*WHAT YOU NEED TO DO*:
Your answer must be every line below, repeated exactly.
----- EXERCISE MATERIALS -----
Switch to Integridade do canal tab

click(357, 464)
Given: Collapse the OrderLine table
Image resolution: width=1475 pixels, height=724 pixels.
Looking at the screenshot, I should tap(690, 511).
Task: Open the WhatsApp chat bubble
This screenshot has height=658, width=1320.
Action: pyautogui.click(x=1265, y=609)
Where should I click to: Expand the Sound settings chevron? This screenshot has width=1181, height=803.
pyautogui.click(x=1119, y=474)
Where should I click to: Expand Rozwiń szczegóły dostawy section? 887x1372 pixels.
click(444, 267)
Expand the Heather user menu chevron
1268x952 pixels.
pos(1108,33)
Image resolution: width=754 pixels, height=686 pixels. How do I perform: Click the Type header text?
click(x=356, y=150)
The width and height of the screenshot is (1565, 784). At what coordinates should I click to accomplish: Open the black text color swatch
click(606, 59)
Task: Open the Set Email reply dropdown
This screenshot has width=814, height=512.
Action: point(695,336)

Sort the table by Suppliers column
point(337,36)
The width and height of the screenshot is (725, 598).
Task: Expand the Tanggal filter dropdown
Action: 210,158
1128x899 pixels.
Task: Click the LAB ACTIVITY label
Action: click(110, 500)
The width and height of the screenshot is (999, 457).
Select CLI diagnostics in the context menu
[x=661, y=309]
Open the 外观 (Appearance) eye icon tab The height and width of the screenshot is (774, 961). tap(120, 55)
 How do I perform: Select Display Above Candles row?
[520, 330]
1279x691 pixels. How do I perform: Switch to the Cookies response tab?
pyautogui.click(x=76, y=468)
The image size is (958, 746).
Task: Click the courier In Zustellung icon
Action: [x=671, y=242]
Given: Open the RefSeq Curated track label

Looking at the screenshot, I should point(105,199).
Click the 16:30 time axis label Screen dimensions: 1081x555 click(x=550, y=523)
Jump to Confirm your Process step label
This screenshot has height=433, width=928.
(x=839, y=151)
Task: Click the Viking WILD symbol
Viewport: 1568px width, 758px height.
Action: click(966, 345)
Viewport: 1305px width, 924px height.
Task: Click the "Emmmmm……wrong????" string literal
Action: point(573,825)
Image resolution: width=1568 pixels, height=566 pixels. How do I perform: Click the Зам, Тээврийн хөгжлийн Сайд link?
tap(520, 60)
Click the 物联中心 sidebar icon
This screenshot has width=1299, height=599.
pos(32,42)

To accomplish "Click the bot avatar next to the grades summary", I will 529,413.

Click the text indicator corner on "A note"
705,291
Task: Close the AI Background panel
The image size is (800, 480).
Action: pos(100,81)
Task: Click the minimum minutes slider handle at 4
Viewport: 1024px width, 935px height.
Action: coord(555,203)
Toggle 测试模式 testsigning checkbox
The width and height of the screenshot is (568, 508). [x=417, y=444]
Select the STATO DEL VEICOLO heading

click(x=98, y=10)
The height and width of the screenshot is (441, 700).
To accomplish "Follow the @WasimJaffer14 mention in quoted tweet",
-----
*ANSWER FOR THIS EXERCISE*:
Switch to Integridade do canal tab

click(357, 464)
Given: Collapse the OrderLine table
Image resolution: width=1475 pixels, height=724 pixels.
Looking at the screenshot, I should tap(690, 511).
Task: Open the WhatsApp chat bubble
This screenshot has height=658, width=1320.
Action: pyautogui.click(x=1265, y=609)
Where should I click to: Expand the Sound settings chevron? This screenshot has width=1181, height=803.
pyautogui.click(x=1119, y=474)
Where should I click to: Expand Rozwiń szczegóły dostawy section? 887x1372 pixels.
click(444, 267)
Expand the Heather user menu chevron
1268x952 pixels.
pos(1108,33)
Image resolution: width=754 pixels, height=686 pixels. How do I perform: Click the Type header text?
click(x=356, y=150)
The width and height of the screenshot is (1565, 784). At what coordinates should I click to accomplish: Open the black text color swatch
click(606, 59)
Task: Open the Set Email reply dropdown
This screenshot has width=814, height=512.
Action: point(695,336)

Sort the table by Suppliers column
point(337,36)
The width and height of the screenshot is (725, 598).
Task: Expand the Tanggal filter dropdown
Action: 210,158
1128x899 pixels.
Task: Click the LAB ACTIVITY label
Action: click(110, 500)
The width and height of the screenshot is (999, 457).
Select CLI diagnostics in the context menu
[x=661, y=309]
Open the 外观 (Appearance) eye icon tab The height and width of the screenshot is (774, 961). tap(120, 55)
 How do I perform: Select Display Above Candles row?
[520, 330]
1279x691 pixels. How do I perform: Switch to the Cookies response tab?
pyautogui.click(x=76, y=468)
The image size is (958, 746).
Task: Click the courier In Zustellung icon
Action: [x=671, y=242]
Given: Open the RefSeq Curated track label

Looking at the screenshot, I should point(105,199).
Click the 16:30 time axis label Screen dimensions: 1081x555 click(x=550, y=523)
Jump to Confirm your Process step label
This screenshot has height=433, width=928.
(x=839, y=151)
Task: Click the Viking WILD symbol
Viewport: 1568px width, 758px height.
Action: click(966, 345)
Viewport: 1305px width, 924px height.
Task: Click the "Emmmmm……wrong????" string literal
Action: point(573,825)
Image resolution: width=1568 pixels, height=566 pixels. How do I perform: Click the Зам, Тээврийн хөгжлийн Сайд link?
tap(520, 60)
Click the 物联中心 sidebar icon
This screenshot has width=1299, height=599.
pos(32,42)

To accomplish "Click the bot avatar next to the grades summary", I will 529,413.

Click the text indicator corner on "A note"
705,291
Task: Close the AI Background panel
The image size is (800, 480).
Action: pos(100,81)
Task: Click the minimum minutes slider handle at 4
Viewport: 1024px width, 935px height.
Action: coord(555,203)
Toggle 测试模式 testsigning checkbox
The width and height of the screenshot is (568, 508). [x=417, y=444]
Select the STATO DEL VEICOLO heading

click(x=98, y=10)
The height and width of the screenshot is (441, 700).
To accomplish "Follow the @WasimJaffer14 mention in quoted tweet",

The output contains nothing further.